_Task instructions_
Format the lines of the material from its start through the line containing "(x=109, y=113)" as a numbered list, leaving out blank lines and pictures.

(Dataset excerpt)
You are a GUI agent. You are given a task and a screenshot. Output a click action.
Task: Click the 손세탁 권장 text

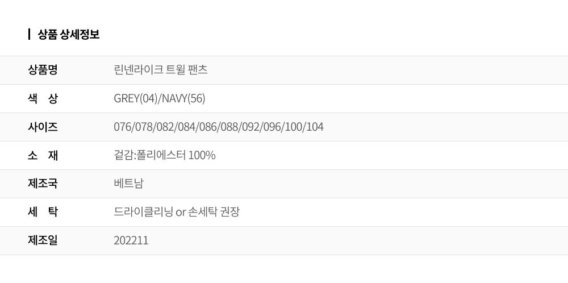[x=214, y=212]
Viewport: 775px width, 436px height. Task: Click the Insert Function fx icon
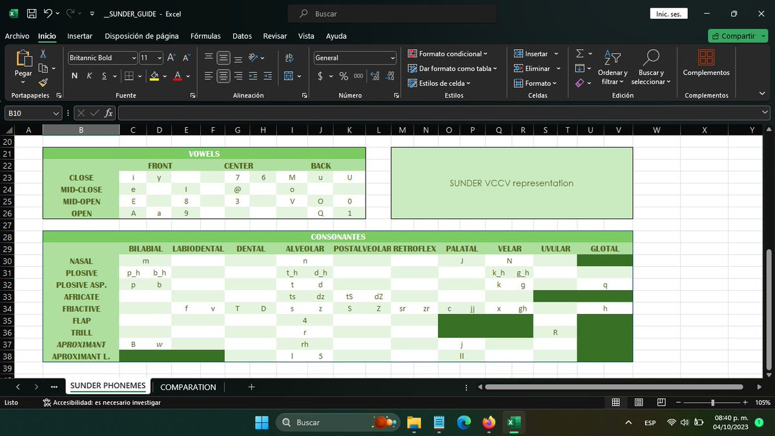(x=109, y=113)
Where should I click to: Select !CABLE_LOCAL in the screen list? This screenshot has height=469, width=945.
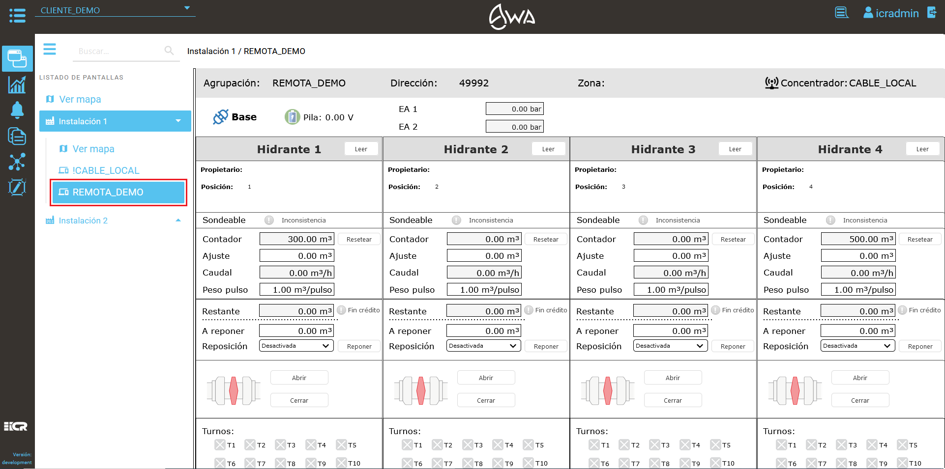(106, 170)
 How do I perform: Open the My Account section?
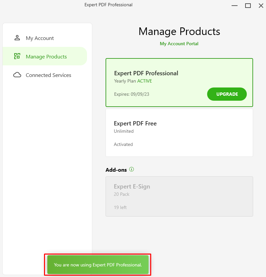point(40,38)
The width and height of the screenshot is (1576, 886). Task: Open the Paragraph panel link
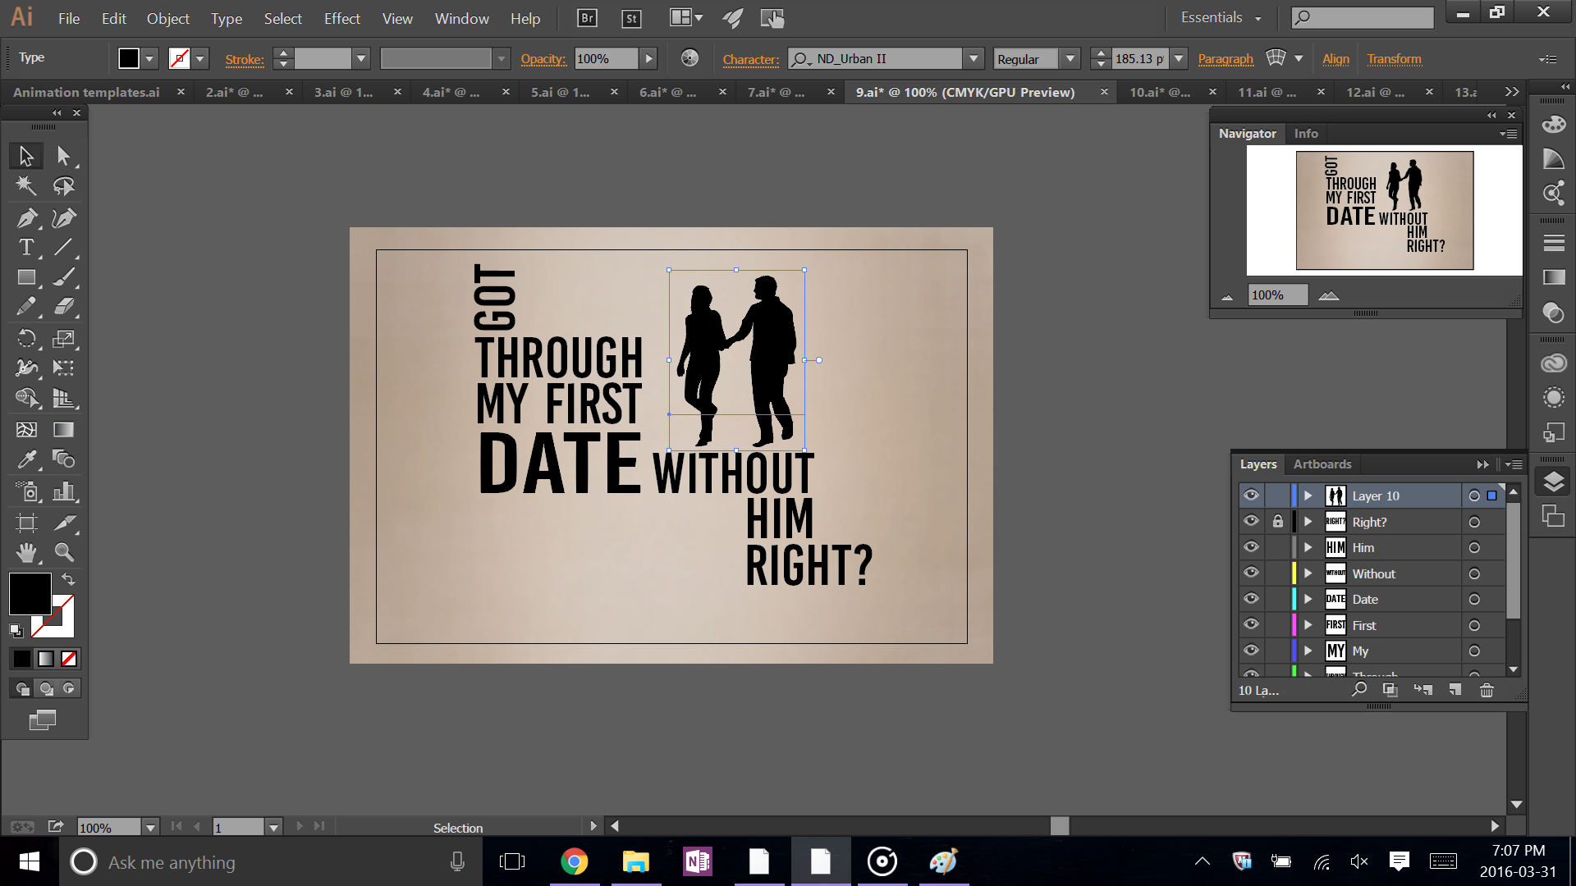tap(1225, 59)
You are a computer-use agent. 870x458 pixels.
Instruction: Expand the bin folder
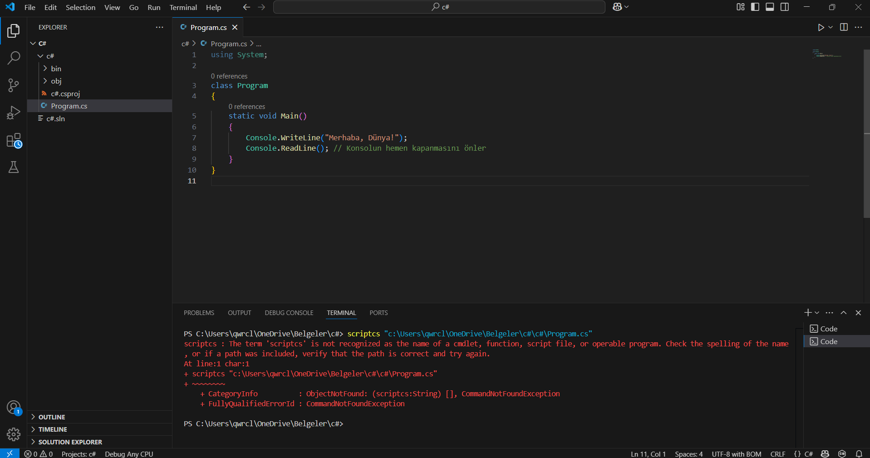56,69
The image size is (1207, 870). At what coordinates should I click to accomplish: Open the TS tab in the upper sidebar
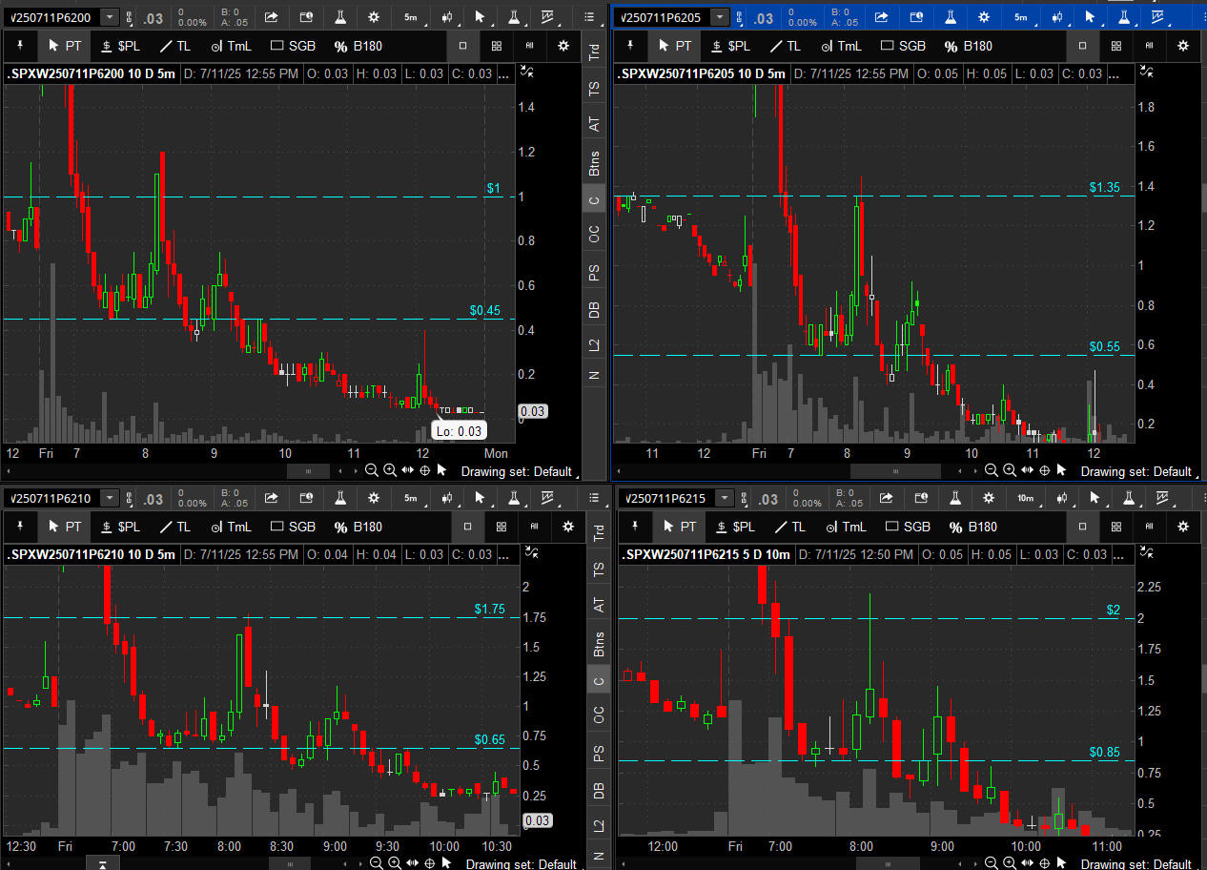click(595, 89)
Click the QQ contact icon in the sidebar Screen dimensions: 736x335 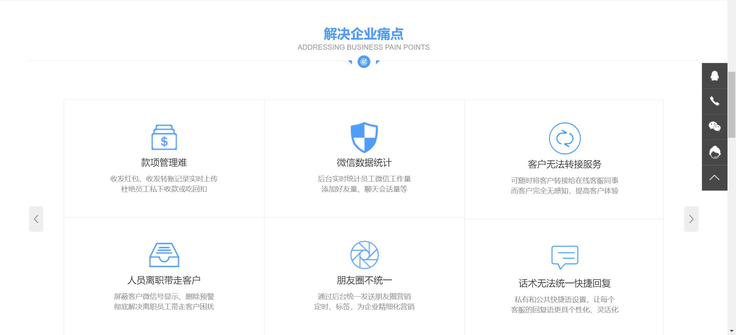pos(715,76)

_Written solution_
1. You are a GUI agent. You are given a task and a screenshot. Output a click action.
2. Task: Click the 손세탁 권장 text
3. [x=214, y=212]
4. Viewport: 775px width, 436px height. Task: Click the Insert Function fx icon
5. (x=109, y=113)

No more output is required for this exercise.